In my practice, the themes are ever-shifting. My current works depicts subjects such as peace, liberation and freedom. The meaning of words is interrelated yet every individual has a different way of coming to their own conclusions. An interesting point to observe is that something that could bring comfort to someone cause discomfort to another. So, is it subjective? Is it contradictory? The search is on.
What’s your favourite artwork?
My favourite artwork is the water lilies by Sir Claud Monet, the series that was debated as devastatingly dull in its first unveiling, leading to the death of the artist. It is ironic that the same painting is now considered the Sistine chapel of abstract expressionism.
Describe a real-life situation that inspired you?
I remember at the age of 12 when I felt a void and asked for a drawing book to sketch. Since then it was an off and on relation with art, but somewhere I knew this is where I belong. Whatever I do in my life or whichever path I am on, I gravitate towards art naturally. I think it is where I can be myself, make mistakes and never get questioned by anyone.
What jobs have you done other than being an artist?
Along with being an artist, I love to design for children. I am a freelance toy and game designer, a postgraduate from the National Institute of Design, Gujarat, where I studied industrial design, with majors in toy and game design.
Art is freewill and knows no boundaries. It is a language that speaks sensitivity, where there is no wrong or right. That intrigues me.
What is an artistic outlook on life?
The outlook I have about life is finding my way which is universally expressive at one end and deeply personal at the other. Also, the sitcom, ‘This is Us’ says, “There’s no lemon so sour that you can’t make something resembling lemonade.”
What memorable responses have you had to your work?
I have a lot of encouragement and support from family, friends and the creative community but such a priceless response is yet to be received. It is a moment much awaited.
What food, drink, song inspires you?
Even at the expense of sounding clichéd, I would say ‘ghar ka khaana’ (home food). Loud, cheerful and upbeat fun music stirs me; One Direction is my guilty pleasure.
Is the artistic life lonely? What do you do to counteract it?
I would not say ‘lonely’. Yes, we work in isolation, but it balances out when one has an amazing bunch of friends and a super adventurous family.
What do you dislike about the art world?
The uncertainties and grey areas.
What do you dislike about your work?
Honestly, I leave it on the critics to do the talking here.
What do you like about your work?
I love to experiment and wait for the result but when it gradually makes an impression on the viewer and one really ‘feels’ the painting. That is where I find true bliss.
Should art be funded? What role does art funding have?
Art should be funded as it drives the creative industry, strengthens the economy and has a huge social and political impact on society. Yes, it is needed to preserve our heritage but what about the current stories painted that vanished in the blues. How many stories of successful current generation artists do we have to narrate to the coming generations? To make them learn, inspire and believe in art as a career path…

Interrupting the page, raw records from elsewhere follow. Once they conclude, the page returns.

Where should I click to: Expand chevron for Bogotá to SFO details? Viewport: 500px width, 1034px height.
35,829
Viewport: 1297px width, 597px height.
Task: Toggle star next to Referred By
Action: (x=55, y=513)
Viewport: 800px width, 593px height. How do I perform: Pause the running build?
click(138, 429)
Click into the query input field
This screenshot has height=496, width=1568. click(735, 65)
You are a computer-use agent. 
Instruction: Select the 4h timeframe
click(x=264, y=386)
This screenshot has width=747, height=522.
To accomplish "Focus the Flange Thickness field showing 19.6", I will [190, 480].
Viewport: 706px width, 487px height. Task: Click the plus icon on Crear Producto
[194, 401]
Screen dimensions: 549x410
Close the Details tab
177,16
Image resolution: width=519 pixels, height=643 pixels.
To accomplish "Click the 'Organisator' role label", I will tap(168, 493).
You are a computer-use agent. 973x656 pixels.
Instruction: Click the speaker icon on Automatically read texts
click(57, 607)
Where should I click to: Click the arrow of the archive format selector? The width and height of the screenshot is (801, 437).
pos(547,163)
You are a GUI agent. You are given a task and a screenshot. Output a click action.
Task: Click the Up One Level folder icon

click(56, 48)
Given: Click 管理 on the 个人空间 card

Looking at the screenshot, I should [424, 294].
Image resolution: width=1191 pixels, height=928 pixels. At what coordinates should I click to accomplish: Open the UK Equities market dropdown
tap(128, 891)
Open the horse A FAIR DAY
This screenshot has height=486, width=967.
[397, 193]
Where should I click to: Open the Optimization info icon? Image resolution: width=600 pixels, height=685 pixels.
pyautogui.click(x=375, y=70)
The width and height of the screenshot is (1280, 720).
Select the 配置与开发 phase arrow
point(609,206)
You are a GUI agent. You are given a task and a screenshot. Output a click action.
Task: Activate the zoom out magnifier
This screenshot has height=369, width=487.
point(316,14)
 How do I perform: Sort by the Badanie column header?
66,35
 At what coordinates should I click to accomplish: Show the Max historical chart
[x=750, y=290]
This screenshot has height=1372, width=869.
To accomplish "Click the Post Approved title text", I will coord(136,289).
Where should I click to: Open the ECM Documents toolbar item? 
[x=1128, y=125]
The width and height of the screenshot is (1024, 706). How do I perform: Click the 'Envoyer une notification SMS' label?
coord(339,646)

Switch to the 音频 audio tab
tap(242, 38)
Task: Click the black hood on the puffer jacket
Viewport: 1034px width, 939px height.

What is your dream project?
I hope to become a well-established artist with an ever-evolving mindset and ever-growing skills.
Name three artists you’d like to be compared to.
I wonder how every artist gives a part of themselves to the art they create which is unparalleled and irreplaceable. They stand out in their own special ways.
Favourite or most inspirational place?
I vividly remember my visit to magnificent ruins of Hoyasaleshwara and Kedareshwara temples at Halebidu. The art depicted via soapstone is breathtaking. The beauty in complex details, sculpture intricacies and pictorial narrations is captivating and unforgettable.
What’s the best piece of advice you’ve been given?
Never regret anything that once made you smile.